The Vox piece was unintentionally hilarious. I can see it now: John C. Calhoun gets up in the South Carolina Assembly: "Well gentlemen, since the British Parliament 3,000 miles away has decreed emancipation we will of course meekly accept their decree. God save the King!" First rule of alternate history: Make sure it is not ridiculous on its face.
The British actually dodged a bullet by the American Revolution occurring when it did. A much larger and stronger America going into revolt in 1833 might well have taken Canada and the West Indies into independence with it, not to mention that Britain was going through a period of rapid political change. The Chartist movement might well have taken a more radical course with America in Republican revolt at the same time.

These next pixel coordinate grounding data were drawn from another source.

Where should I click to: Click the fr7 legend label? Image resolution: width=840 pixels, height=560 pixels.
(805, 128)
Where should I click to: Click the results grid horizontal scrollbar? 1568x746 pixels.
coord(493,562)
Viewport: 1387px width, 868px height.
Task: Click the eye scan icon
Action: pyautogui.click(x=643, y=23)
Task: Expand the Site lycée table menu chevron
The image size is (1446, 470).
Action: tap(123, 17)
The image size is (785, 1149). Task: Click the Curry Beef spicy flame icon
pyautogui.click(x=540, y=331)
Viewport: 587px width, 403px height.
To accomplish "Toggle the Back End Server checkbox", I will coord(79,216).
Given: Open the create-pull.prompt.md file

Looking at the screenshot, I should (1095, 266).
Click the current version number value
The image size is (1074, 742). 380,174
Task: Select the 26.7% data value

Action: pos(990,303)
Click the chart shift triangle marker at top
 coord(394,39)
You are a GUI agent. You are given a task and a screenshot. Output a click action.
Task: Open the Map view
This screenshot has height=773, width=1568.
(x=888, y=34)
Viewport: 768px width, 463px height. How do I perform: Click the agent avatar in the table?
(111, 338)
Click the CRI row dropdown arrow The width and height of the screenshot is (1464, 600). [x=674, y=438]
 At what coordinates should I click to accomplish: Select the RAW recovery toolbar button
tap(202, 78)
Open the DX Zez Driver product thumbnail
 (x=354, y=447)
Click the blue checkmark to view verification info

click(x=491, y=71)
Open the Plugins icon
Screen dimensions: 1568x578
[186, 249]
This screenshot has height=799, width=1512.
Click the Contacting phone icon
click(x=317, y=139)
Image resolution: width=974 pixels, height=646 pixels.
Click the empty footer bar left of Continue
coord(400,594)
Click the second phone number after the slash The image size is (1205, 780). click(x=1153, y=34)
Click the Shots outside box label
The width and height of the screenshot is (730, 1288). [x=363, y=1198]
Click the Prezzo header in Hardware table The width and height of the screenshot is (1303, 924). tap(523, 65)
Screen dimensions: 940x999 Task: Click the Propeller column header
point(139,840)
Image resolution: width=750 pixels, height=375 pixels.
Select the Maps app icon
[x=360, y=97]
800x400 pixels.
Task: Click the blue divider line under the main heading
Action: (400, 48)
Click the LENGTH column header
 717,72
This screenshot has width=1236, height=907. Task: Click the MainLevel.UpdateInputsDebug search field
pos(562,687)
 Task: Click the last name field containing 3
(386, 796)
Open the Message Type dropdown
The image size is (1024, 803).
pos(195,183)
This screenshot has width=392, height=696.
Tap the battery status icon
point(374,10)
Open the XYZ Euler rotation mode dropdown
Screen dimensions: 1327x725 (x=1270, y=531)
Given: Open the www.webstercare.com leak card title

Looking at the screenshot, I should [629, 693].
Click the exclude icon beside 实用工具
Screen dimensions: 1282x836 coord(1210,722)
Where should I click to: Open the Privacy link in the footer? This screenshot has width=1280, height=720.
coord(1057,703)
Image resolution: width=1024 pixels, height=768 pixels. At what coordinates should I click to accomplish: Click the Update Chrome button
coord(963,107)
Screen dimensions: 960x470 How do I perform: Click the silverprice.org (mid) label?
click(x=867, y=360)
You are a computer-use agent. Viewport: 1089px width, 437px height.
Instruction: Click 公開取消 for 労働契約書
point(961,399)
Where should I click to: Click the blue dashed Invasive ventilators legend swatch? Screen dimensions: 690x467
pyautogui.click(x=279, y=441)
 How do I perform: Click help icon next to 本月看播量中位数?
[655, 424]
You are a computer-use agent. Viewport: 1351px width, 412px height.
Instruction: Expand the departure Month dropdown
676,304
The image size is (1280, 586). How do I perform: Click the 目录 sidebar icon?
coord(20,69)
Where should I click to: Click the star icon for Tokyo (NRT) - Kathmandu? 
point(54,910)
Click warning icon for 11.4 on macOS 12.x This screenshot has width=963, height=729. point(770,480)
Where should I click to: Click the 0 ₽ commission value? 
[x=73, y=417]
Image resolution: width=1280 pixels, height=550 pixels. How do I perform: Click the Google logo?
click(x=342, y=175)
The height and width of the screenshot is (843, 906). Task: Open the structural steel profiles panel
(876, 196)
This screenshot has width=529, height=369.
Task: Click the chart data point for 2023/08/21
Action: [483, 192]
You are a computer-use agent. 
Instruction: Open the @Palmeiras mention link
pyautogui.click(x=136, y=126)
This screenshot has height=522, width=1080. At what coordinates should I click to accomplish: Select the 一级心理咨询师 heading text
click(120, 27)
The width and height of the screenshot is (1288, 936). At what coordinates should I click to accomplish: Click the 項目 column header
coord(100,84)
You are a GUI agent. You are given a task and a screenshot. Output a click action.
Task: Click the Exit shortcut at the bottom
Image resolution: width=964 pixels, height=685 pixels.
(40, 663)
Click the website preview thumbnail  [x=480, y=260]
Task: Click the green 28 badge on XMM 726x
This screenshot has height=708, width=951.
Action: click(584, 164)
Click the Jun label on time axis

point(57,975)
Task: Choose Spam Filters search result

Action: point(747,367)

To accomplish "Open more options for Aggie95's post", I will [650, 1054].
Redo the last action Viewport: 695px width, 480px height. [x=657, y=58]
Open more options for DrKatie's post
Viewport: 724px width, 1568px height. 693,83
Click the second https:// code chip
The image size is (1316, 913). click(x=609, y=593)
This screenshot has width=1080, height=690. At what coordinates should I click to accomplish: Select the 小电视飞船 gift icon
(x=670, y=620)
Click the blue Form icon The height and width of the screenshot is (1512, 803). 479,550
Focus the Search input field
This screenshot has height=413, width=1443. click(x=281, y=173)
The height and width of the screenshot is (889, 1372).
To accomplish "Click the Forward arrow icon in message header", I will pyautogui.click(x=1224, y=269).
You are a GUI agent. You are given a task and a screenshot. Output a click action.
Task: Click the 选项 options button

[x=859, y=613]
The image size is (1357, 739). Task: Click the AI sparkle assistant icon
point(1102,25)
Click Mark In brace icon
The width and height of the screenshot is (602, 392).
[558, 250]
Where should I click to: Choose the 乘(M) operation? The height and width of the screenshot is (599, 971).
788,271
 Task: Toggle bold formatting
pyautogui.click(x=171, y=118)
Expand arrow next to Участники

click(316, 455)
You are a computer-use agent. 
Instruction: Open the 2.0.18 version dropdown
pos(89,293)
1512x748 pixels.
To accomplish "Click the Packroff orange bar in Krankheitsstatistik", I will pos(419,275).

Europe of course was building up a revolutionary head of steam that would blow in 1848, and an American Revolution in the 1830s might have set it off much sooner.
What would have happened in France if the American Revolution hadn't happened? Would there have been a French Revolution and a Reign of Terror? Without them would Napoleon have risen to prominence? And what would have happened with Louisiana Territory?
Donald! Glad you happened by. I thought of you as soon as I read this rather pathetic attempt at alternate history because you always come up with very interesting alternate history scenarios.
Melanie, That's an interesting question, though I'm inclined to lean towards the idea that the French Englightenment was already on its own track towards revolution and the French monarchy on its track towards the financial problems which led to calling the Estates General. But that's the thing, to be remotely interesting on these kind of topics it's necessary to start digging into all those other questions.
Of course, I suppose the author's point was not actually to think through an alternative history scenario in any real way. He makes pretty much no effort to imagine how anything would have been different without the American Revolution. It's really more of an extended "I like the Brits and Canadians more" piece.
Cf. The American Front by Harry Turtledove. In it, the WWI lineup is opposite to the speculations here.